Cinéma

1 CD Decca 986 2124 (Universal)

«I l n'arrive pas souvent qu'on demande à un compositeur de créer une musique où les personnages principaux sont des tigres. Dans ce film, cela m'a donné des possibilités très larges car les sons et la musique se substituent aux dialogues.»

Ainsi Stephen Warbeck, musicien révélé par sa partition de «Shakespeare in Love» explique-t-il son travail sur le nouveau film de Jean-Jacques Annaud. Un rôle capital, s'il en est, puisqu'il s'agit la plupart du temps de préciser les intentions de chaque scène tout en apportant une sorte de couleur locale indochinoise.

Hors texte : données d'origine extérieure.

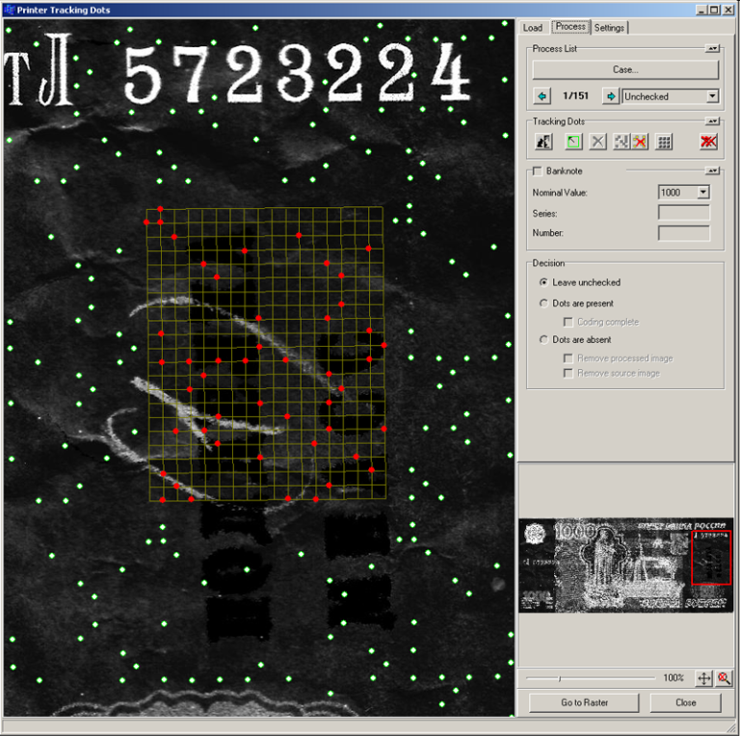Open the Nominal Value dropdown
Screen dimensions: 740x736
click(702, 193)
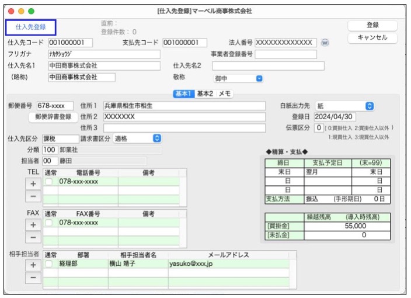
Task: Add a row with TEL plus button
Action: [33, 183]
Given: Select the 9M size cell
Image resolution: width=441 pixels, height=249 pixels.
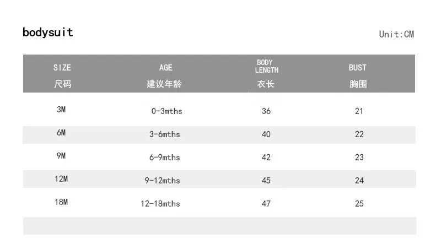Looking at the screenshot, I should pyautogui.click(x=61, y=156).
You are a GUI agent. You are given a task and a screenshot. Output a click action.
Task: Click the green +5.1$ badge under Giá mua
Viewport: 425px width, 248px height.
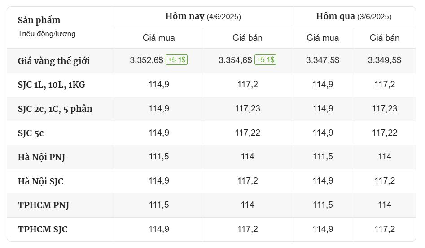click(x=176, y=60)
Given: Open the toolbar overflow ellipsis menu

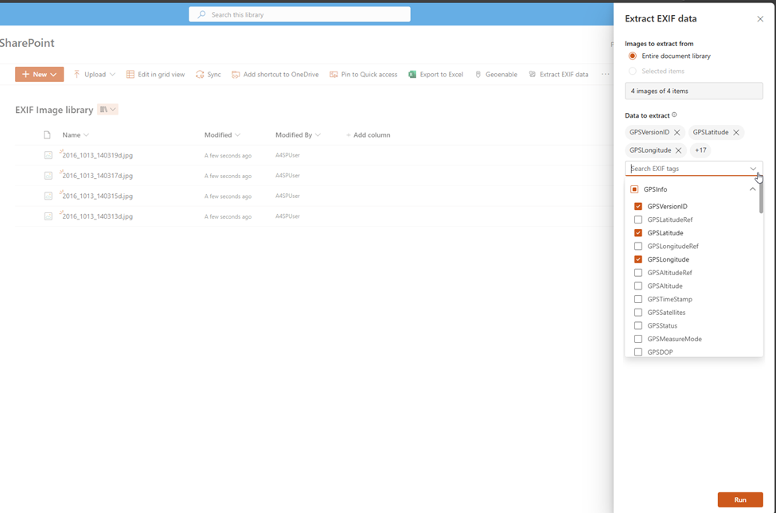Looking at the screenshot, I should point(604,74).
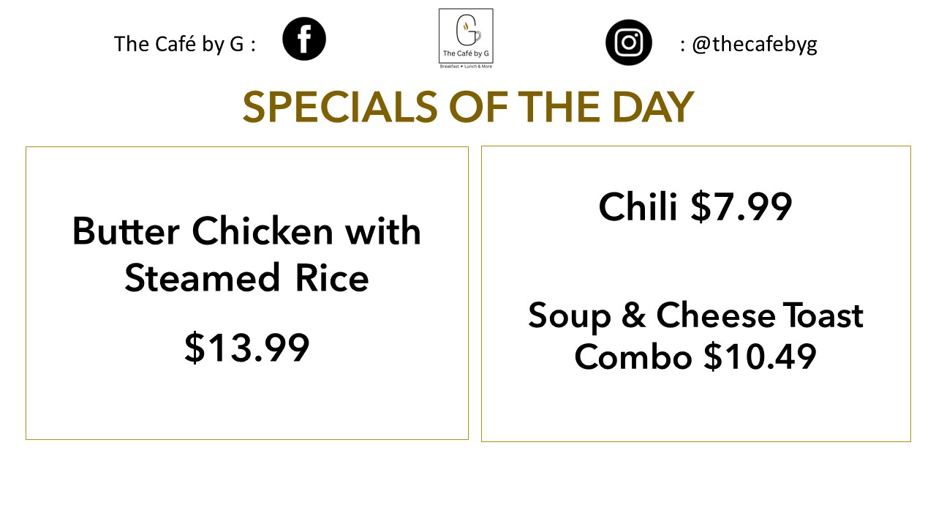The width and height of the screenshot is (936, 527).
Task: Select the "Butter Chicken with" text line
Action: coord(246,231)
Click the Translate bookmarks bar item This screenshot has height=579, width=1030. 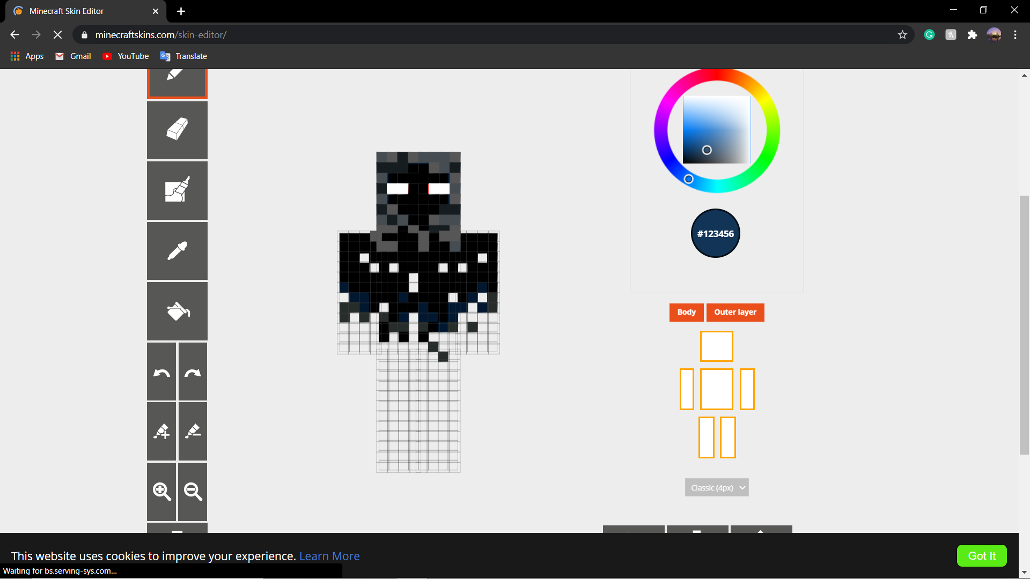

Résultat, un soundtrack très varié qui multiplie les atmosphères. Le musicien anglais passe d'une composition douce et soyeuse comme de la fourrure, à une autre majestueuse et descriptive façon «Pastorale» de Beethoven, à une autre stressante comme la menace que les fauves font peser sur leur environnement ou l'homme sur les tigres, à une autre comique limite désuète dans l'esprit de Nino Rota, à une autre qui fait tout pour se faire siffloter («Liberté chérie»).

Soit une partition qui doit se frayer un passage entre utilité et personnalité, entre discrétion et efficacité, entre nostalgie et exotisme, entre classicisme et variété.